Mali's President Dioncounda Traore returns from Paris
Mali's interim President Dioncounda Traore has arrived back home after a two-month absence.
He has been recovering in Paris from injuries sustained when he was beaten by supporters of March's coup.
Journalist Idrissa Fane told the BBC Mr Traore was greeted by a large crowds at the airport and looked to be healthy.
Analysts say he has a tough task ahead in trying to resolve the political stalemate caused by the coup and an Islamist rebellion in the north.
Tuareg rebels and Islamist militants capitalised on the chaos following an army coup in March and took control of the north of the country, but their uneasy alliance has collapsed.
The al-Qaeda Islamists now control all three of the region's main cities - Timbuktu, Gao and Kidal. Thousands have fled the north.
Idrissa Fane told the BBC's Focus on Africa programme there was a huge security presence at the airport.
The smiling president was greeted by politicians, diplomats, religious and security leaders, he said.
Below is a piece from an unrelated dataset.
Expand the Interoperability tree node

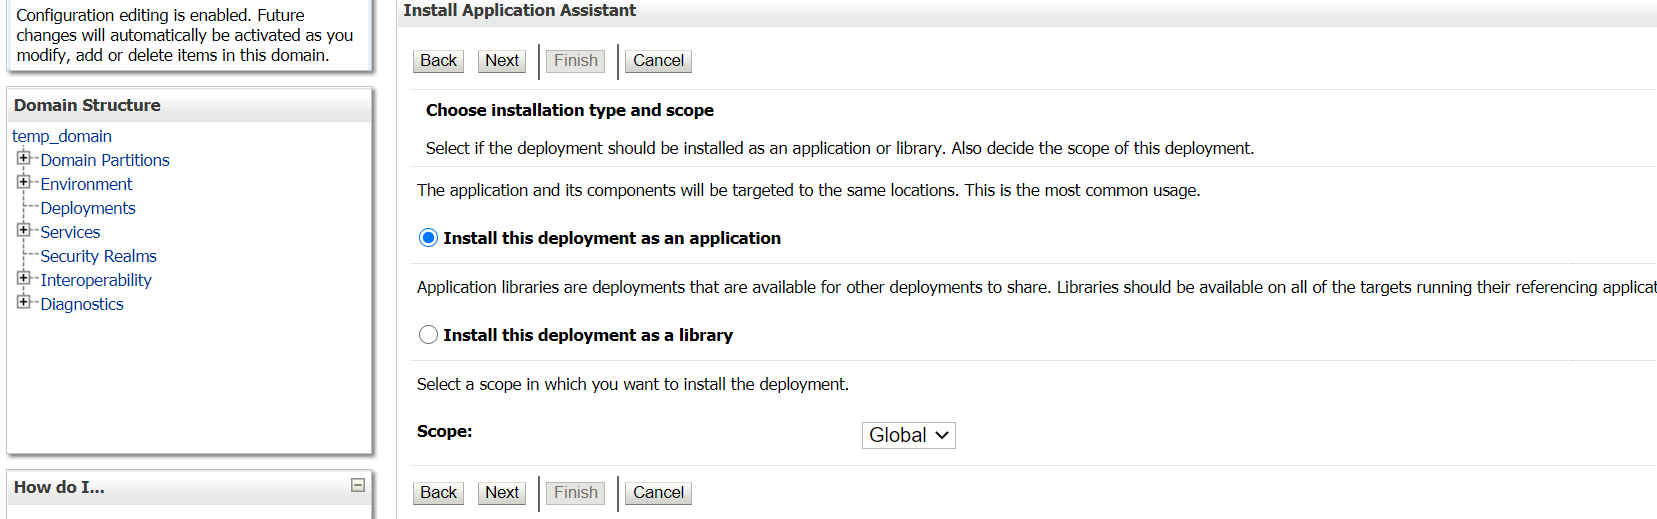(23, 278)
Crowds of Mr Traore's party supporters also lined the road from the airport to his residence.
Correspondents says there is high hope in Mali that this is not just a symbolic return.
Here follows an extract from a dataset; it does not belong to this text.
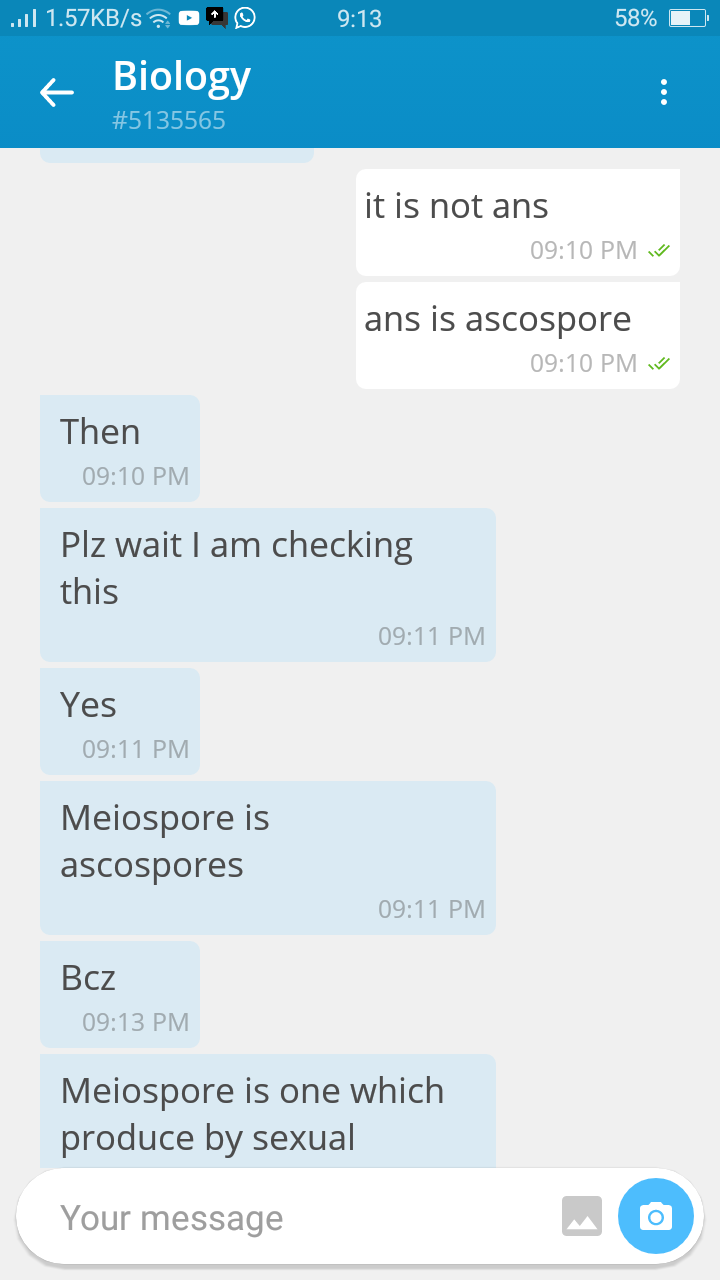
Task: Tap the 'Bcz' message bubble
Action: tap(120, 994)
Mr Traore is expected to form a new government of unity within days of his arrival and deliver a strategy to reclaim the northern region of Mali back from rebel control.
The BBC's West Africa correspondent Thomas Fessy says Mr Traore will also have to handle with care the group of soldiers that overthrew the previous administration and agreed to an interim government after the intervention of the regional bloc, Ecowas.
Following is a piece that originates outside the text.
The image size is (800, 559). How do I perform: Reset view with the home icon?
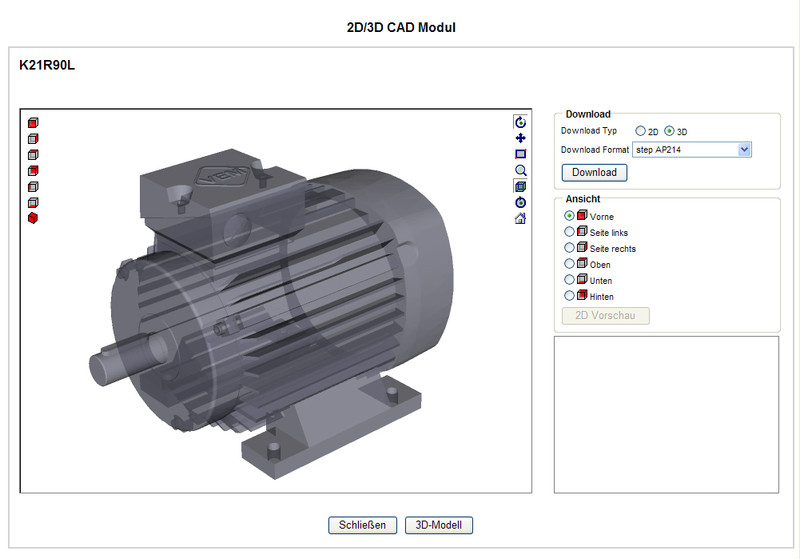tap(520, 218)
Coup leader Capt Amadou Sanogo remains very influential in the management of the state's affairs, he says.
Mr Traore also faces a growing humanitarian crisis mainly with more than 4.5m people at risk of food insecurity.
According to the UN, nearly 200,000 children are suffering from acute malnutrition.
Our correspondent says it is also not clear whether Mr Traore will back Ecowas's plan to send 3,000 troops to intervene in northern Mali.
There has been international condemnation of the Islamist fighters in the ancient city of Timbuktu where they have been destroying centuries-old shrines to Islamic saints revered by Sufi Muslims.
Their Salafist beliefs condemn the veneration of saints and they regard the mausoleums as idolatrous.